LACEYE WARNER’s book Grace to Lead: Practicing Leadership in the Wesleyan Tradition, co-authored with Bishop Kenneth Carder (United Methodist General Board of Higher Education & Ministry), was translated into Swahili. She published “Scripture and Evangelism” in Wesley, Wesleyans, and Reading Bible as Scripture, edited by Joel Green and David Watson (Baylor University Press), and “Sarah and Angelina Grimke” in Handbook of Women Interpreters of the Bible, edited by Marion Ann Taylor and Agnes Choi (Baker Academic). She was elected to the University Senate and appointed to the Council of Bishops’ Ministry Commission, both of the United Methodist Church, for the coming quadrennium. She delivered the keynote address, “Saving Women: Retrieving Christian Leadership for the 21st Century,” at the Durham Women’s Club annual prayer breakfast in October.

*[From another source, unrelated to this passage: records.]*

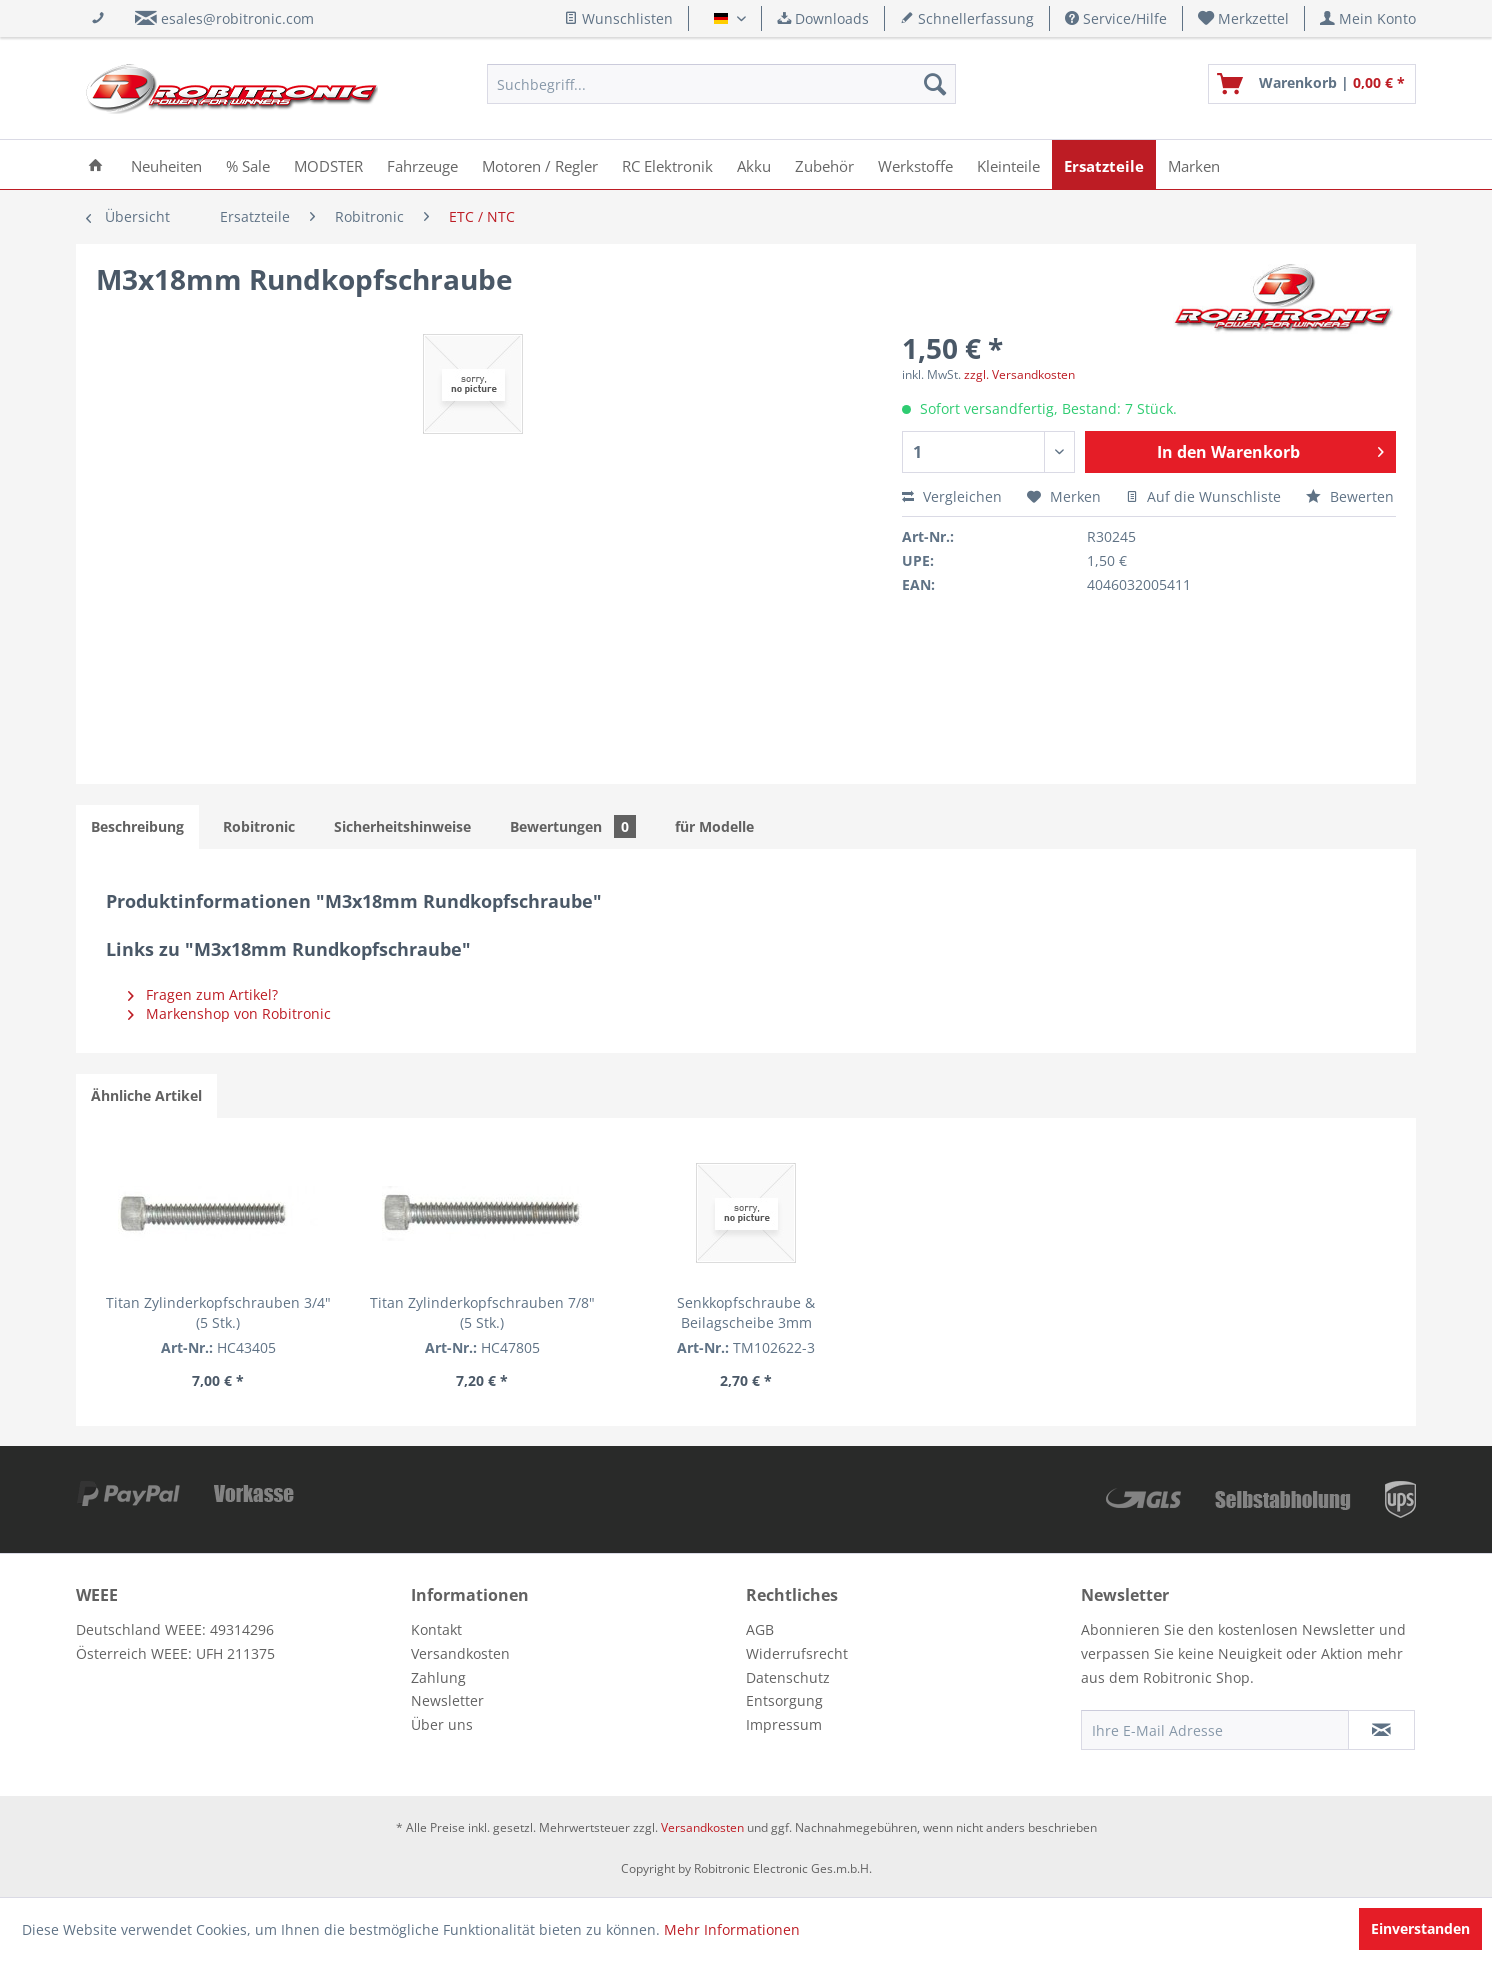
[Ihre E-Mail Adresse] (1215, 1730)
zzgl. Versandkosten (1019, 374)
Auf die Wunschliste (1203, 496)
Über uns (442, 1724)
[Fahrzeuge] (422, 164)
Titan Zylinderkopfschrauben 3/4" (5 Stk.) (218, 1312)
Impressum (784, 1724)
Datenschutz (788, 1677)
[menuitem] (1244, 18)
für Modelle (714, 826)
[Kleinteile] (1008, 164)
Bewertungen (573, 826)
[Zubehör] (824, 164)
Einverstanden (1420, 1928)
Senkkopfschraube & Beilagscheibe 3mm (746, 1312)
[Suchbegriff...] (721, 84)
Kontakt (436, 1629)
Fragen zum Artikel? (203, 994)
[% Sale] (248, 164)
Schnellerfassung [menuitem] (967, 18)
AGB (760, 1629)
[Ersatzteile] (1104, 164)
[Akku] (754, 164)
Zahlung (438, 1677)
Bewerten (1350, 496)
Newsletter (447, 1700)
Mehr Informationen (732, 1929)
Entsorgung (784, 1700)
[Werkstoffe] (915, 164)
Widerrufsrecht (797, 1653)
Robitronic (259, 826)
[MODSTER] (328, 164)
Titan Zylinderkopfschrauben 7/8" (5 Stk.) (482, 1312)
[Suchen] (935, 84)
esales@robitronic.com (237, 18)
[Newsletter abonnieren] (1381, 1730)
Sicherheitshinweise (402, 826)
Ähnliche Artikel (146, 1095)
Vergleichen (952, 496)
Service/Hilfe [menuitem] (1116, 18)
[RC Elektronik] (667, 164)
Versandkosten (460, 1653)
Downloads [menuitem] (823, 18)
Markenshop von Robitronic (229, 1013)
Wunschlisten (618, 18)
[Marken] (1194, 164)
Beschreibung (137, 826)
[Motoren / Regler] (540, 164)
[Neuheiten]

WILL WILLIMON published his first novel, Incorporation (Cascade), and Thank God It’s Thursday: At the Table with Jesus (Abingdon). He delivered lectures at Hope College, Western Seminary, and pastors’ schools in Virginia, Pennsylvania, and Canada. He also conducted seminars on his recent book Bishop: The Art of Questioning Authority by an Authority in Question (Abingdon), meeting with national leaders of the African Methodist Episcopal, Salvation Army, Wesleyan, and African Methodist Episcopal Zion churches.

BRITTANY WILSON published essays on the history of interpretation of Mary the mother of Jesus and of Mary Magdalene in the Women’s Bible Commentary, 3rd ed. (Westminster John Knox), and was invited to speak on a panel honoring the commentary’s 20th anniversary at a Society of Biblical Literature regional meeting in Greenville, S.C., in March. In the fall she delivered a response to Douglas Campbell’s “Rereading Romans 1–3” at the conference “Beyond Old and New Perspectives on Paul” held at Duke Divinity School in November and also lectured on Mary at Coker United Methodist Church in San Antonio, Texas.

NORMAN WIRZBA published “Agrarian Ecotheology” in Theology (116.1, 2013) and “The Art of Creaturely Life: A Question of Human Propriety” in Pro Ecclesia (22.1, 2013). He led retreats on food and faith in Asheville, N.C. (Oct. 13); at Watts Street Baptist Church in Durham, N.C. (Nov. 10); and at Laity Lodge in Kerrville, Texas (Nov. 15–18). He was the Praxis Speaker at Houghton College on Jan. 25 and presented “Dramas of Love and Dirt: Soil and the Salvation of the World” at the National Cathedral in Washington, D.C., on Feb. 19. He delivered keynote addresses at the annual Rural Ministry Conference at Wartburg Theological Seminary on March 4 and on both days of the Food Ethics Conference hosted by Ecumenical Ministries of Oregon (March 15–16). Following talks at the Duke Endowment (March 21) and Furman University (March 22), he presented at the “From Unsettling to Resettling” conference hosted by the Berry Center in Kentucky. On April 13 he spoke at the Veritas Forum at N.C. State University, and April 17–18 he presented “Idolizing Nature” and “Seeing Creation”—under the title “The Human Place in the World”— as the annual Jellema Lectures at Calvin College.